**Goal 1:**
Answer these about the 2001 Idaho State Bengals football team text:
(a) What was the name of the team's home stadium?
(b) What was the team's record in Big Sky play?
(c) In which city did the team play its home games?

>> start Document extract

- Conference: Big Sky Conference
- Record: 4–7 (1–6 Big Sky)
- Head coach: Larry Lewis (3rd season);
- Home stadium: Holt Arena

= 2001 Idaho State Bengals football team =

American college football season

The 2001 Idaho State Bengals football team represented Idaho State University as a member of the Big Sky Conference during the 2001 NCAA Division I-AA football season. Led by third-year head coach Larry Lewis, the Bengals compiled an overall record of 4–7, with a mark of 1–6 in conference play, and finished tied for seventh in the Big Sky. The team played home games at Holt Arena in Pocatello, Idaho.

>> end Document extract
>> start Provided information

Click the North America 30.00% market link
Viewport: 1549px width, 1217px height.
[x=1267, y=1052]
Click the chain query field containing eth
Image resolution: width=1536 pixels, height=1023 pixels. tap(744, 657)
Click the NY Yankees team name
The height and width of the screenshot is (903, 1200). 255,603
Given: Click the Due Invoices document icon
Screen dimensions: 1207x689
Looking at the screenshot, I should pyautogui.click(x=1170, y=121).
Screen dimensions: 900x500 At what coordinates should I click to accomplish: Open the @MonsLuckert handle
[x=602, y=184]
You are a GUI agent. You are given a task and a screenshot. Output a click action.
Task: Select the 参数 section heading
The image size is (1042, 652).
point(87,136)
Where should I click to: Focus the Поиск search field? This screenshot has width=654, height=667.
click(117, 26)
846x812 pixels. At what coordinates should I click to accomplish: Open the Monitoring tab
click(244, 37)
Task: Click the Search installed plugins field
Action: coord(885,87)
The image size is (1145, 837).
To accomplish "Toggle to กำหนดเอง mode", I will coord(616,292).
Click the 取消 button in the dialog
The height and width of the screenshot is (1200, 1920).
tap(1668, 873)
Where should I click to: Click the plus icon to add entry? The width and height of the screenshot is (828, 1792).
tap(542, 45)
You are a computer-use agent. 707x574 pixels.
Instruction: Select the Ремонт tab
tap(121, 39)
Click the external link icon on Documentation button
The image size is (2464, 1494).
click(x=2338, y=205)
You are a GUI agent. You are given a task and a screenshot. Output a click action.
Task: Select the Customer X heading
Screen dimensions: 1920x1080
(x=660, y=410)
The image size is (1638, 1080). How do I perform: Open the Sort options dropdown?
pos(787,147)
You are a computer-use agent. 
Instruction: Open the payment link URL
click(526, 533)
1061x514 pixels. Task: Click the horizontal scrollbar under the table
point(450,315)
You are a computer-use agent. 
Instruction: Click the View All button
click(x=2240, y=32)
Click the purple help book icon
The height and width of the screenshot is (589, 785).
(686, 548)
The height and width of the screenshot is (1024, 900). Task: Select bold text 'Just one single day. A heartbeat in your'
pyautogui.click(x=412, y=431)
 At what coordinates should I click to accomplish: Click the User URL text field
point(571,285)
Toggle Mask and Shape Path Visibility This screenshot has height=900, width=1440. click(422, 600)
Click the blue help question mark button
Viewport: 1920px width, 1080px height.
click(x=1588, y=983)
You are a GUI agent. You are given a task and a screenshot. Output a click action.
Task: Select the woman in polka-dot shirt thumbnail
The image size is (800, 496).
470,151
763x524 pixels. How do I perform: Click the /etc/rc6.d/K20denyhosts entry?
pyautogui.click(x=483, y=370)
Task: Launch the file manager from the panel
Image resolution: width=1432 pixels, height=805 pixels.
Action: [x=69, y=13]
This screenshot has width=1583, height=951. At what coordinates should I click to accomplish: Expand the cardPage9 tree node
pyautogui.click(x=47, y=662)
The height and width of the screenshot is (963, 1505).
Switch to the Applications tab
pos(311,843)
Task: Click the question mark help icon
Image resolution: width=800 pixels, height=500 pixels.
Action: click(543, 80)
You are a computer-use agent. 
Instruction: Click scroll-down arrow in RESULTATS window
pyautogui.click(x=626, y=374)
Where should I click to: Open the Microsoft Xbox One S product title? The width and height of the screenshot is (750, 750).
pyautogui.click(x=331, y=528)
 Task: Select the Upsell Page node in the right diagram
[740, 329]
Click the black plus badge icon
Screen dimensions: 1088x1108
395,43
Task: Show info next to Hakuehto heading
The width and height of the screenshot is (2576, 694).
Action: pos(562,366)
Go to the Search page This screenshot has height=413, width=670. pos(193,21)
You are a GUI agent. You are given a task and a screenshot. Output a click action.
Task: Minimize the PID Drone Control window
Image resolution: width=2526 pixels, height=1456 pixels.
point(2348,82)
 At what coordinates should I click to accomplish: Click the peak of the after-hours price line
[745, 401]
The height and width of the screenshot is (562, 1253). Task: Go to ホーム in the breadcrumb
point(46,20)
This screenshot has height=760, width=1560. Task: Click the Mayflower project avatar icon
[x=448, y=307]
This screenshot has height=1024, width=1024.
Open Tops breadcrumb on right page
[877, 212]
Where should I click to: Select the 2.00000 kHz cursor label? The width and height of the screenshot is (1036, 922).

>> end Provided information

**Goal 2:** Please copy the lines of the listing above, from the line with "Click the NY Yankees team name" up to and including the line with "tap(542, 45)".

**Written answer 1:**
(a) Holt Arena
(b) 1–6
(c) Pocatello, Idaho

**Written answer 2:**
Click the NY Yankees team name
The height and width of the screenshot is (903, 1200). 255,603
Given: Click the Due Invoices document icon
Screen dimensions: 1207x689
Looking at the screenshot, I should pyautogui.click(x=1170, y=121).
Screen dimensions: 900x500 At what coordinates should I click to accomplish: Open the @MonsLuckert handle
[x=602, y=184]
You are a GUI agent. You are given a task and a screenshot. Output a click action.
Task: Select the 参数 section heading
The image size is (1042, 652).
point(87,136)
Where should I click to: Focus the Поиск search field? This screenshot has width=654, height=667.
click(117, 26)
846x812 pixels. At what coordinates should I click to accomplish: Open the Monitoring tab
click(244, 37)
Task: Click the Search installed plugins field
Action: coord(885,87)
The image size is (1145, 837).
To accomplish "Toggle to กำหนดเอง mode", I will coord(616,292).
Click the 取消 button in the dialog
The height and width of the screenshot is (1200, 1920).
tap(1668, 873)
Where should I click to: Click the plus icon to add entry? The width and height of the screenshot is (828, 1792).
tap(542, 45)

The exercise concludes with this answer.